S’agit-il d’un manque de civisme ou d’une simple inconscience face aux risques encourus ? La question reste posée. Une chose est certaine : nombreux sont les usagers qui préfèrent éviter les passerelles, pourtant conçues pour leur offrir davantage de confort et surtout les protéger des accidents de la circulation.
Pour certains, l’utilisation de ces infrastructures représente une perte de temps ou un effort supplémentaire. Ils choisissent alors de traverser directement la route, sans toujours mesurer les conséquences que ce comportement pourrait entraîner.
Interrogée par la rédaction de Walpmedia.info, Dame Hawa Diallo explique les raisons qui la poussent à éviter ces installations «Je n’ose pas monter sur les passerelles parce que j’ai le vertige. Je préfère traverser directement la route », confie-t-elle.»
Un choix qui, selon d’autres usagers, ne devrait pourtant pas être privilégié au regard des risques liés à la circulation routière.
Assise à proximité de la passerelle, Mme Mariame Soumah observe régulièrement ce comportement.
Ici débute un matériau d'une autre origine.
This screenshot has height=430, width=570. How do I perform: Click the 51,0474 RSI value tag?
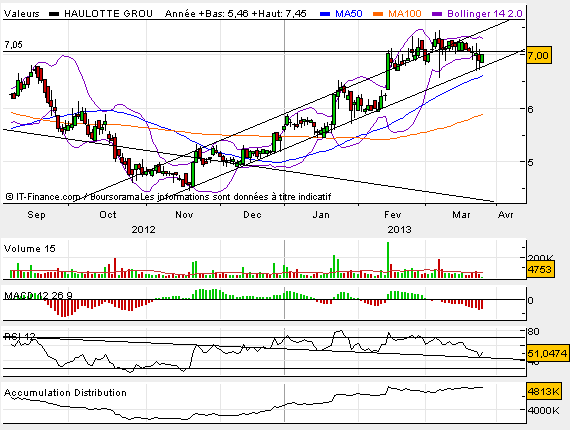click(547, 353)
Elle estime que ces infrastructures ont avant tout été mises en place pour protéger les citoyens «Je suis assise ici et je vois d’autres personnes qui refusent de passer par la passerelle. Pourtant, elle a été construite pour leur propre sécurité et pour éviter les accidents », souligne-t-elle.»
Le passerelle métallique de Yembeya constituent ainsi un dispositif important de sécurité routière. Mai son efficacité dépend également de la volonté des citoyens de l’utiliser.
Au-delà des infrastructures, la question du civisme et de la sensibilisation des usagers demeure donc essentielle. Car si les passerelles sont conçues pour réduire les risques d’accidents, leur abandon au profit de la traversée directe de la chaussée peut exposer les piétons à des conséquences parfois dramatiques.

Il appartient donc aux citoyens de prendre conscience des dangers et de faire de leur propre sécurité une priorité. Les efforts de l’État en matière d’aménagement et de sécurité routière ne peuvent pleinement porter leurs fruits que si les usagers adoptent, eux aussi, des comportements responsables.